Zurück zum Trust Center
Nur auf Englisch verfügbar. Dieses Rechtsdokument wird auf Englisch als verbindliche Fassung bereitgestellt. Die Trust-Center-Oberfläche ist in Ihre Sprache übersetzt.

Customer-facing legal documents — change log

Cumulative summary of revisions to the four customer-facing legal documents in this folder (PRIVACY-POLICY.md, DATA-PROCESSING-AGREEMENT.md, REGISTER-OF-PROCESSING-ACTIVITIES.md, TERMS-OF-SERVICE.md).

This file is append-only. Each revision adds a new dated entry at the top; older entries are never edited or removed. The most recent entry is the current state.

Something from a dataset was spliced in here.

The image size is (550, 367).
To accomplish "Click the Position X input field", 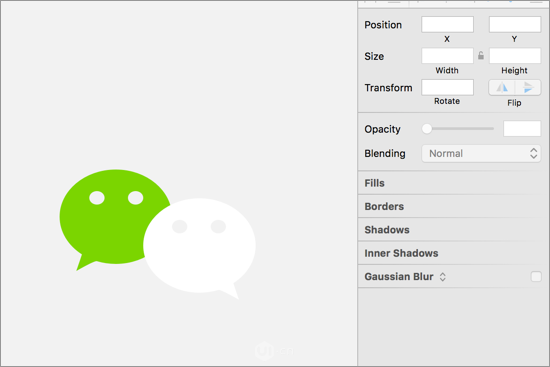I will pos(447,25).
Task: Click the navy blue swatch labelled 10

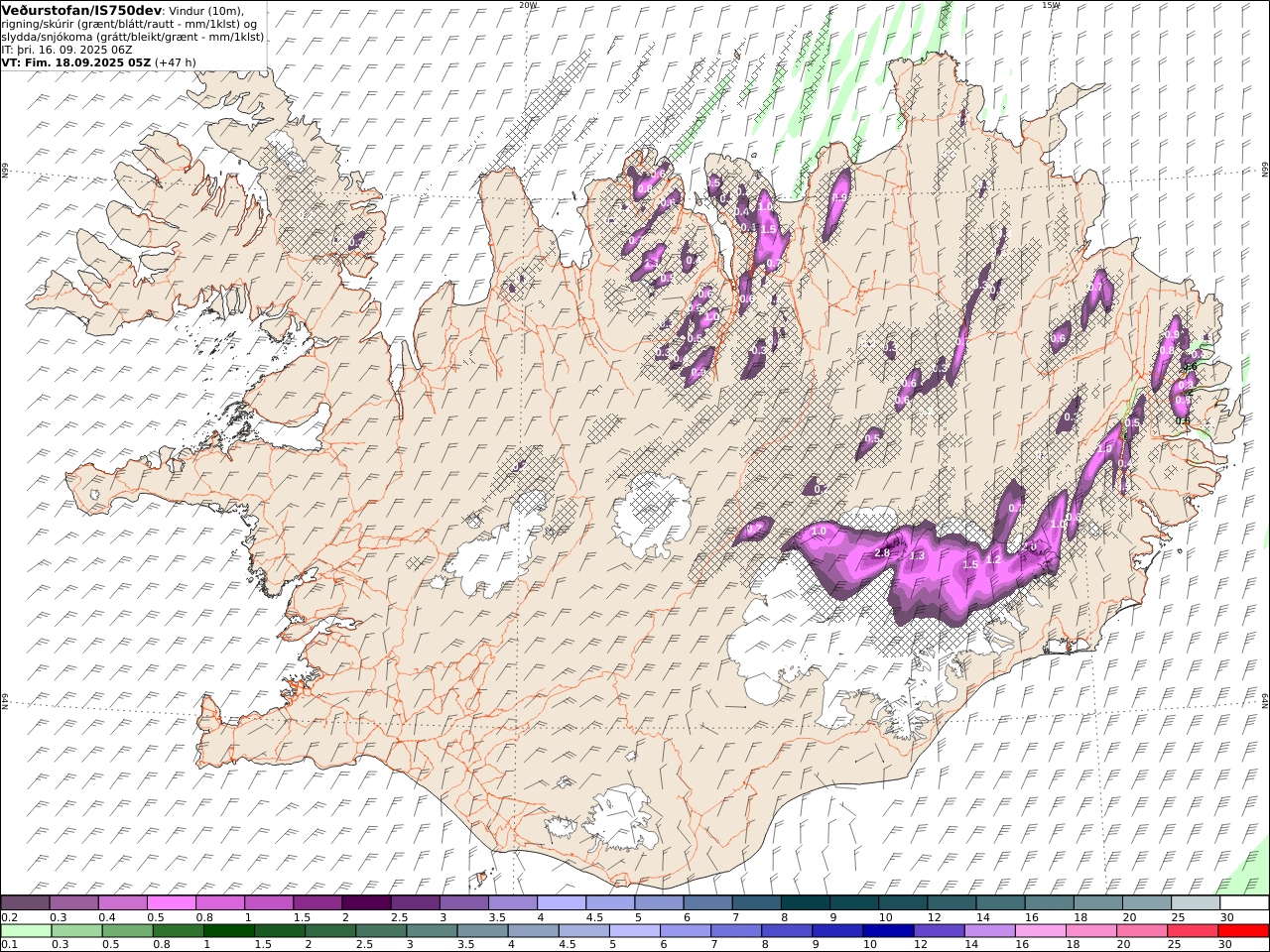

For the binding documents themselves, see the trust center: https://trust.ismscopilot.com/privacy-policy, https://trust.ismscopilot.com/dpa, https://trust.ismscopilot.com/ropa, https://trust.ismscopilot.com/terms.

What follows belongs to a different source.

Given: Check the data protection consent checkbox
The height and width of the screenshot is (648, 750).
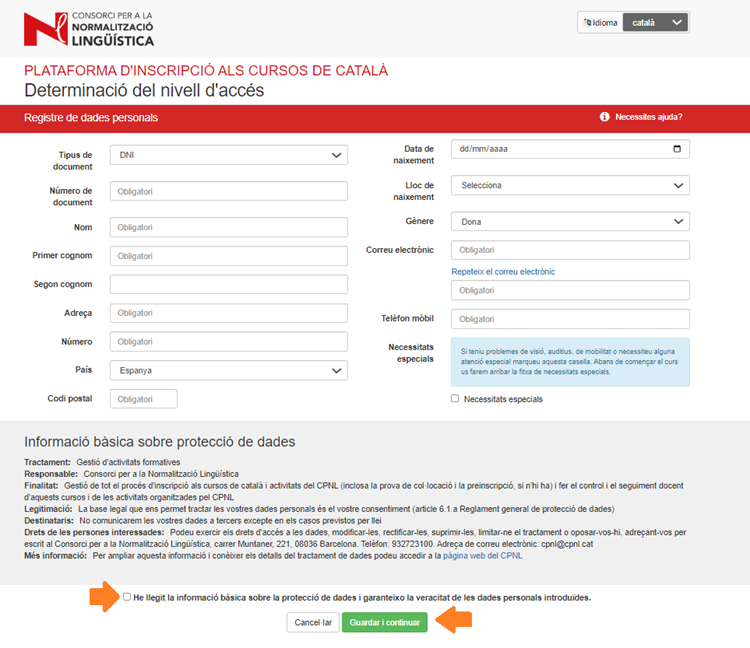Looking at the screenshot, I should tap(127, 597).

GDPR-material sub-processor or data-handling changes are also notified directly to customers by email; see grc/data-protection/SUB-PROCESSOR-CHANGE-NOTICE-*.md for the most recent notice. This change log is the customer-facing audit trail; it is not a substitute for that direct notice.

2026-04-29 — Terms of Service

Documents touched: TERMS-OF-SERVICE.md only.

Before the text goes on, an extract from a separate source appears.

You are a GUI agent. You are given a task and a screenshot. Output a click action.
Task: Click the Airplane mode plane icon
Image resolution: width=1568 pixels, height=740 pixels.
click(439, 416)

  • Added §5(v) Customer Content confirming that, as between the user and ISMS Copilot, the user retains all rights to outputs they create, review, adapt, or publish using the Services. The clause includes four for-clarity carve-outs covering: (a) no rights granted over the Services or their underlying technology; (b) outputs may not be represented as official standards, certifications, or legal advice; (c) outputs may not be used to assert IP claims over content that infringes third-party rights or that was generated by inputting third-party copyrighted material; and (d) ISMS Copilot retains the existing abuse-detection / QA monitoring carve-out under §11(iii).
  • Closes a customer-raised gap on supplier-assurance IP-ownership clarity. The other three documents in this set are unchanged in this revision.

2026-04-27 — Multi-document update (Privacy Policy, DPA, RoPA, Terms)

Documents touched: PRIVACY-POLICY.md, DATA-PROCESSING-AGREEMENT.md, REGISTER-OF-PROCESSING-ACTIVITIES.md, TERMS-OF-SERVICE.md.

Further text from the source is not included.